#Dua

571 76 7
                                    

Kim Hwa Young

Seoul dan Busan pasti jauh berbeda.

Lihat saja jaraknya dari pucuk ke pucuk. Karena aku masih sanggup membayar tiket KTX* dan efesiensi waktu, jarak itu hanya ditempuh dalam waktu tiga jam.

Hwa Young ini telah lulus dari universitas beberapa bulan yang lalu. Atau lebih tepatnya berganti status dari mahasiswi menjadi pengangguran. Otak pintar bukanlah jaminan hidup sukses, akselerasi sekalipun. 

Teori-teori yang kau pelajari di universitas kadang tidak sebanding dengan penerapan bermasyarakat. Seperti bongkahan gunung es kecil, kau tidak tahu seberapa dalamnya bongkahan itu. Titanic yang selalu disebut-sebut melebihi kuasa Tuhan saja rubuh menabraknya.

Bodohnya aku baru sadar akan itu sekarang. Kalau bukan gara-gara Yoonji, mungkin aku masih terjebak dalam pikiran kolotku.

"Kau itu pintar, Hwa Young-ah. Lulus paling cepat dengan nilai sempurna. Aku tidak mengerti mengapa kau mau ambil pekerjaan itu." Sekarang giliran Dongjun yang kembali merengek. Yoonji menunggu diluar bersama ibuku, kami sudah berpamitan lebih dulu. See? Siapa yang paling enggan ditinggalkan di sini?

Aku mengeratkan pegangan pada koper Line Brown milikku, terus berjalan menuju ke peron. Pria itu mengikutiku seperti anak bebek. "Justru itu kepintaran ini harus diterapkan di kota besar, oppa."

"Ya, tapi kau tahu kan, itu-aish, walaupun ada kata "Big" tapi mereka bukanlah agensi besar, Young-ah."

Sebelum ia mengomel lebih jauh aku segera menyeletuk, "Oppa, please. Ini hidupku, ini pilihanku. Ini satu-satunya jalan melepas status menjengkelkan ini."

"Oppa lupa? Oh, mari aku ingatkan: kita sudah sepakat semalam."

Dongjun oppa menghela napas. Kali ini ia membiarkanku menang. Memang seharusnya begitu. Karena di setiap perdebatan kami, aku terus mengalah untuk menjaga tata krama.

Aku bersiap naik sembari mengeratkan syal musim dinginku. Namun sebelumnya aku berucap, "Oh, ya. Namanya Big Hit. Big Hit entertainment. Bukan Big Bang, jangan sampai salah."

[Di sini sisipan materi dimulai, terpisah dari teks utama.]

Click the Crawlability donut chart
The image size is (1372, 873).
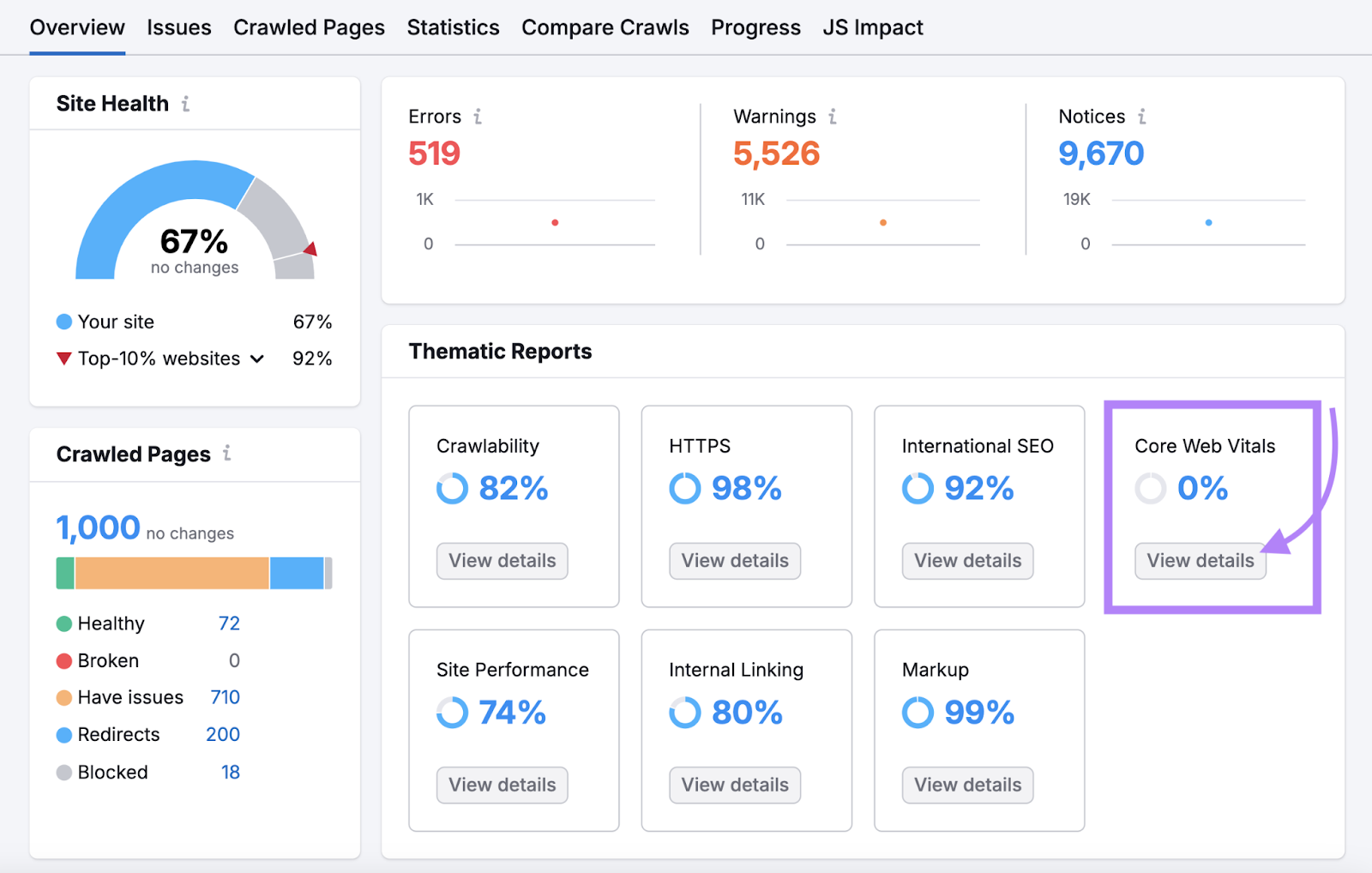point(452,489)
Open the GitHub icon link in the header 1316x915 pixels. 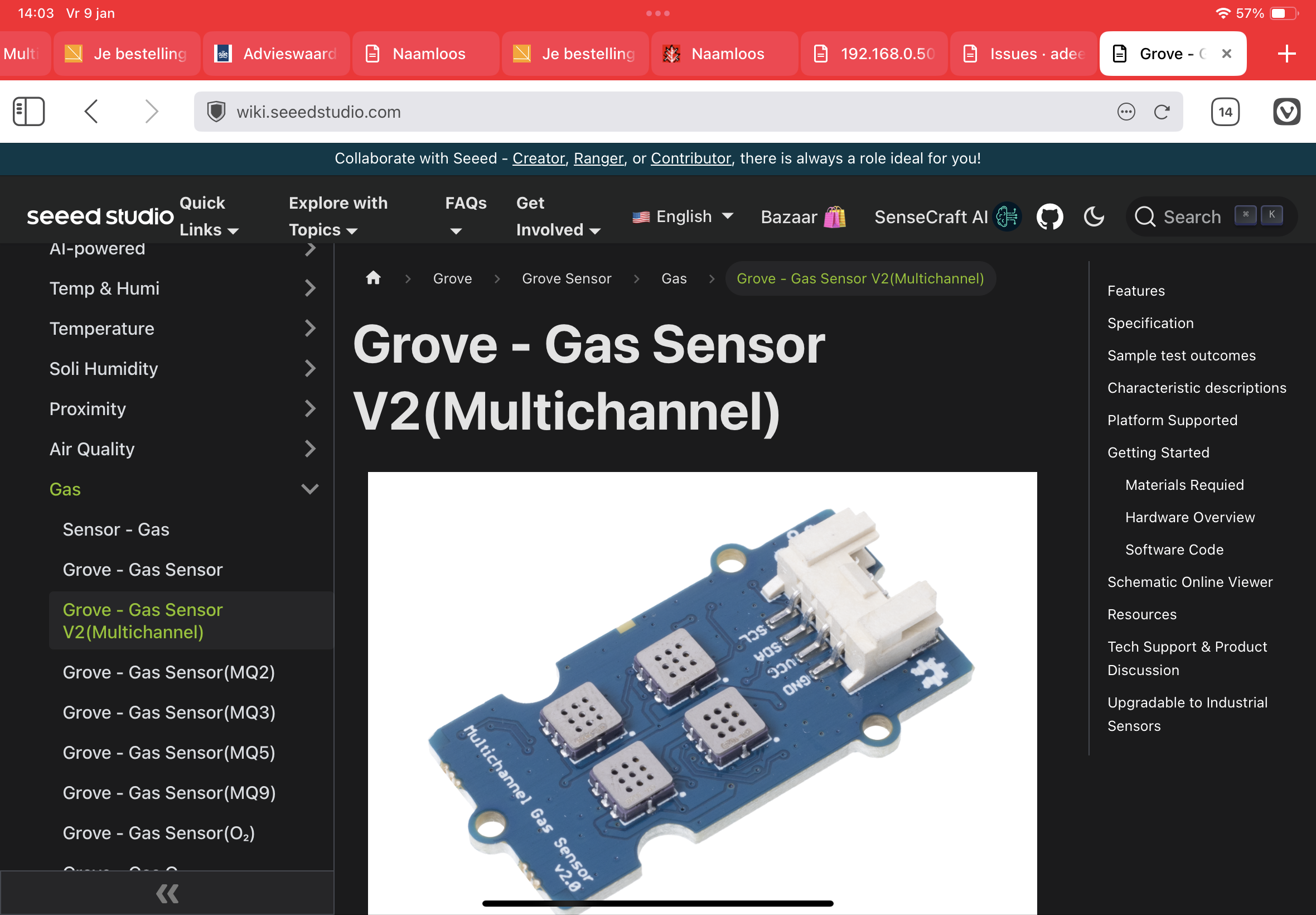pyautogui.click(x=1049, y=216)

"Ara, ara," jawabnya tak acuh. Tiba-tiba ia mendekat dan melepaskan syal dusty pink di leherku dan menggatinya dengan syal rajut warna merah marun miliknya. Aku tidak sempat protes.

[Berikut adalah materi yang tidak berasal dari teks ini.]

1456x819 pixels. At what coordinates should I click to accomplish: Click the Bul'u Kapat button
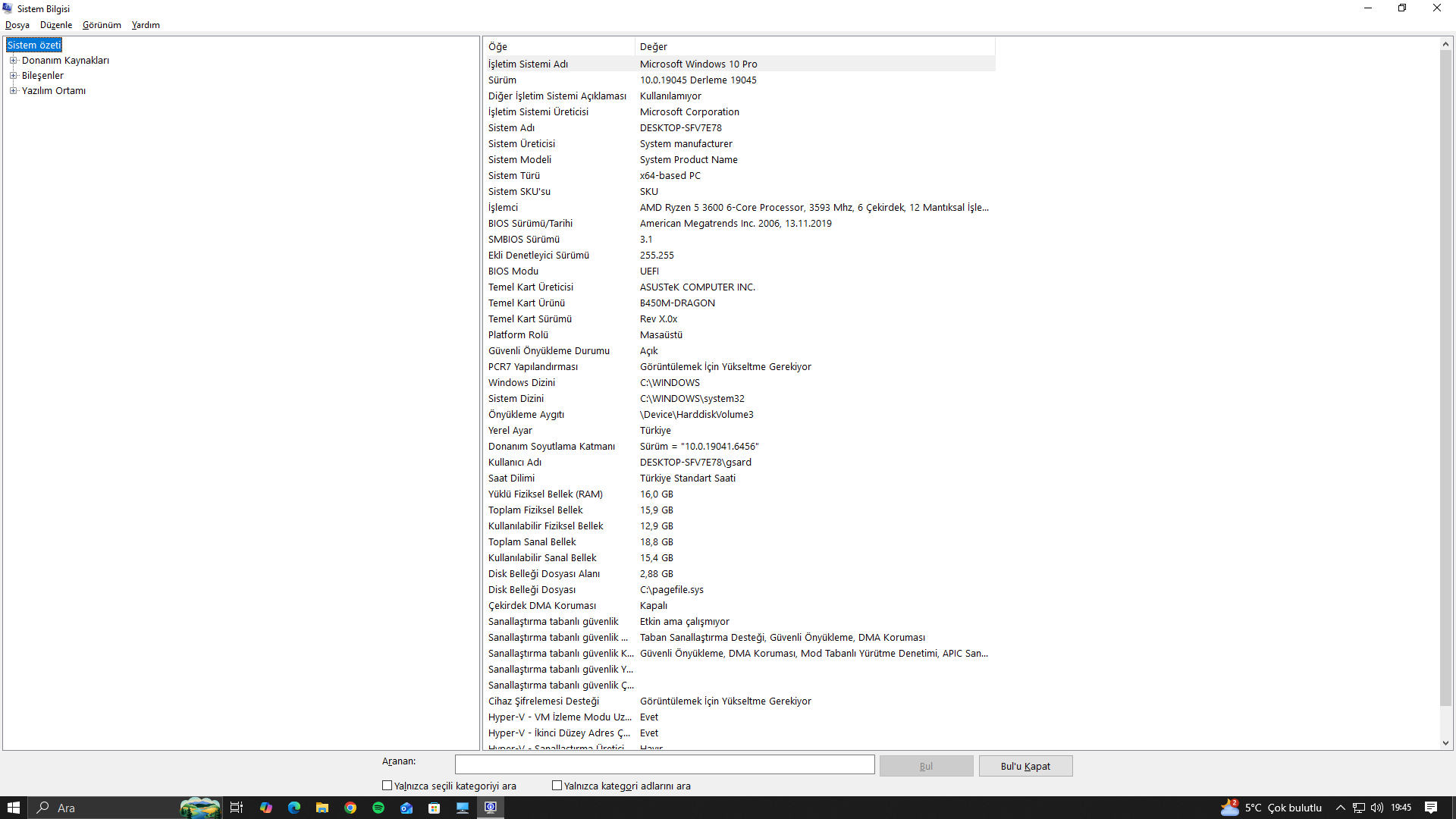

"Punyamu terlalu tipis, syal macam apa sih ini?" Dongjun mengomel lagi, menyentuh kain syalku dengan tatapan sebal. Namun pria itu tetap mengalungkan di lehernya asal.

Bibirku mengulas senyum geli. Aku tadinya bermaksud meledeknya karena syal wanita itu, namun di sisi lain aku sadar ini bentuk ucapan selamat tinggal darinya. Dongjun oppa tidak pernah mengekspresikan perasaannya dengan baik, tidak lewat ucapan.

Selagi dia masih sibuk merutuki syal tipisnya, aku memeluk lehernya dalam sekali tarikan. Berbisik, "Sampai jumpa nanti, Oppa."

Aku lebih senang mengatakan sampai jumpa, atau ayo bertemu besok daripada kata bye, terlebih untuk orang yang kucintai. Karena sejauh apapun, pasti aku ingin kembali.

Saying good-bye is not my style.

.

.

.

Seoul.

Benarkah aroma yang kuhirup saat ini adalah Seoul?

Tidak ada aroma angin laut lagi. Tergantikan oleh aroma orang-orang berlalu lalang memakai jas mahal. Sedingin-dinginnya suhu, lautan manusia tetap menguarkan bau prafum segala penjuru berikut keringatnya. Smartphone menyelip hampir di tiap sisi telinga mereka. Menenggelamkan diri dalam obrolan melalui benda kotak itu.